- **MATERIAL FOR THE TASK**:
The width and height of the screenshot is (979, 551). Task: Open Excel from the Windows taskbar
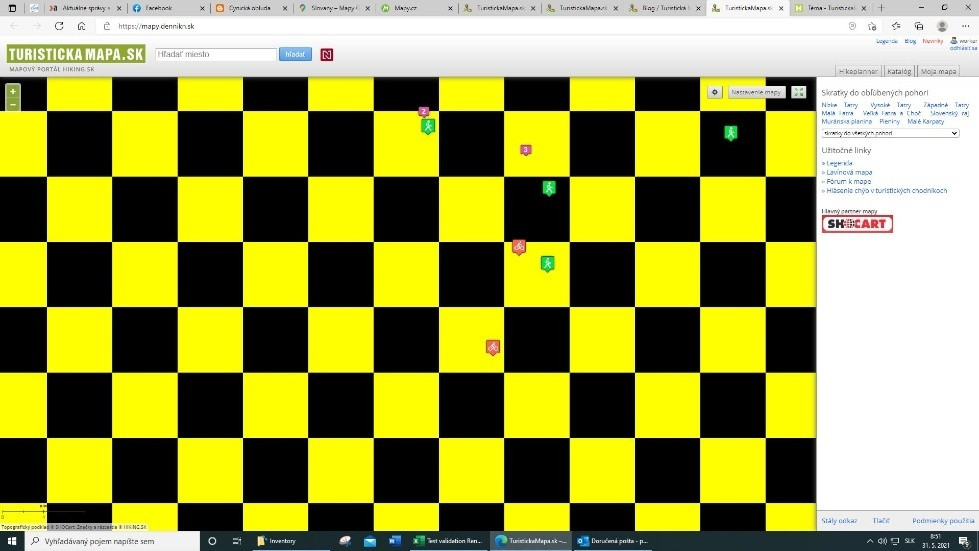pos(419,541)
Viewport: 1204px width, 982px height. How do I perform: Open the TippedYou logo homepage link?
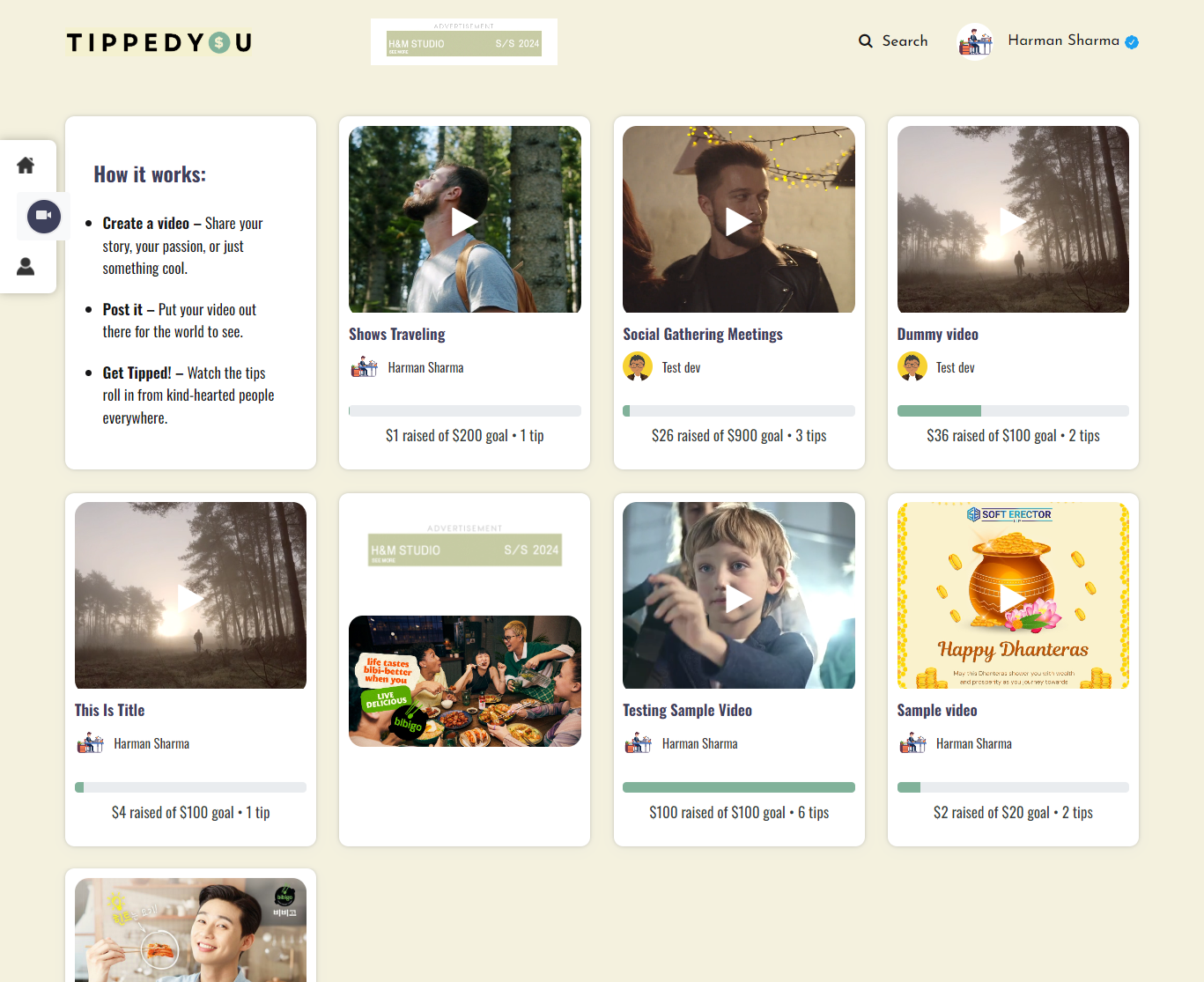(x=159, y=42)
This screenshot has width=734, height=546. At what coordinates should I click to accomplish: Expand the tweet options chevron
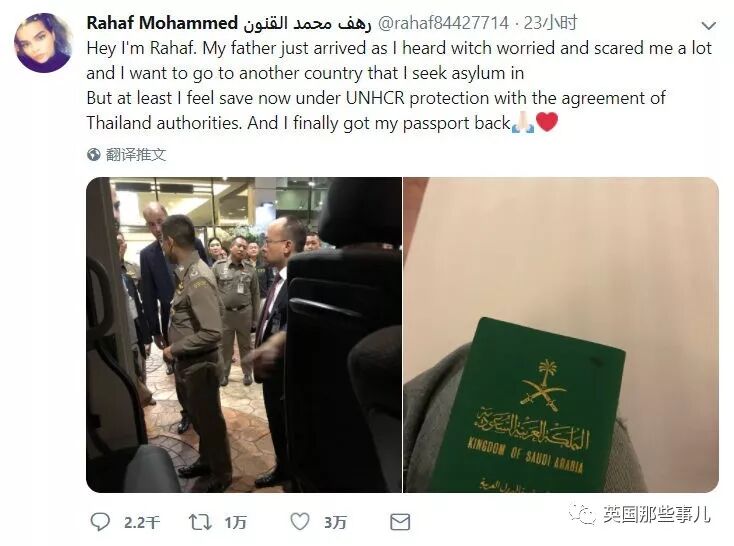coord(709,26)
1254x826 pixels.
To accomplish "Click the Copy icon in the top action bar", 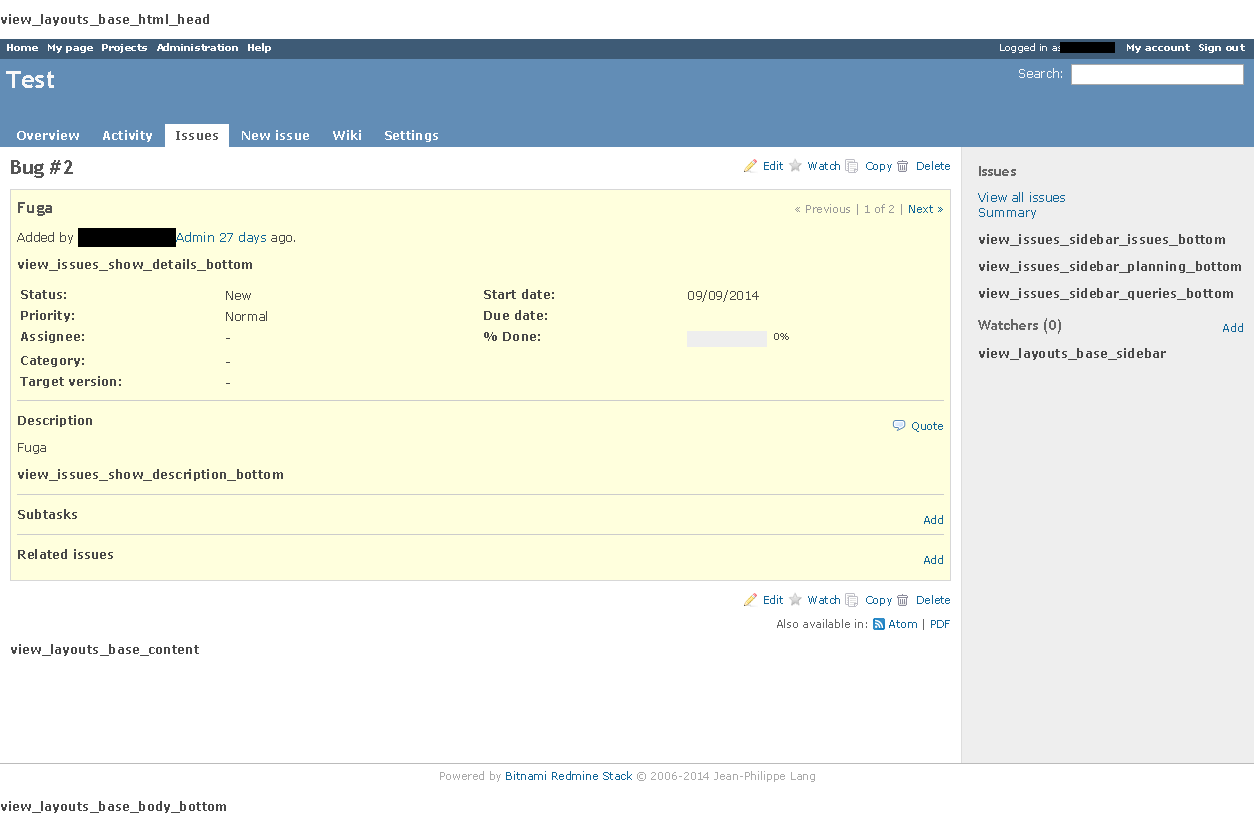I will tap(852, 166).
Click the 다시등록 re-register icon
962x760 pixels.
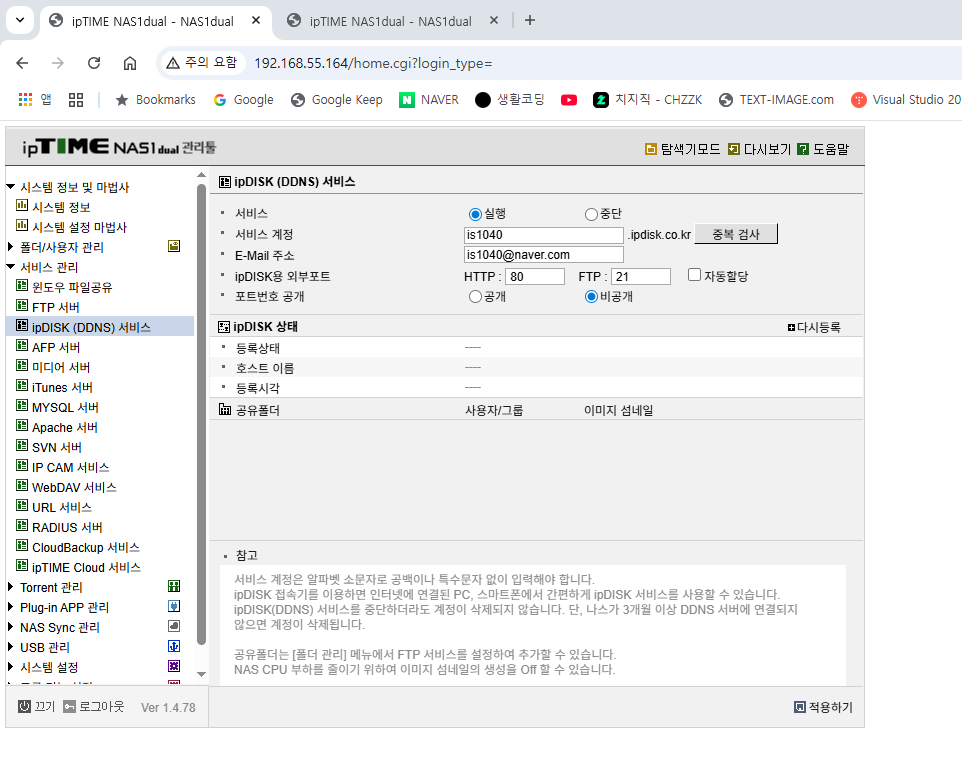(x=791, y=328)
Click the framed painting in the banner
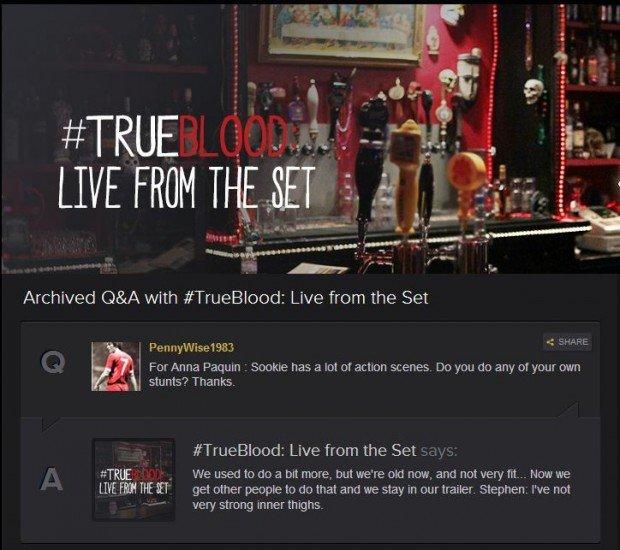The height and width of the screenshot is (550, 620). 342,32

- **PROBLEM STATEMENT**:
Nothing but the lines from the one that contains "Click the 다시등록 re-register icon" through the last line of the material should be written out, exactly. Omit pictures.

- **EXERCISE ANSWER**:
Click the 다시등록 re-register icon
962x760 pixels.
(x=791, y=328)
Click the framed painting in the banner
The height and width of the screenshot is (550, 620). 342,32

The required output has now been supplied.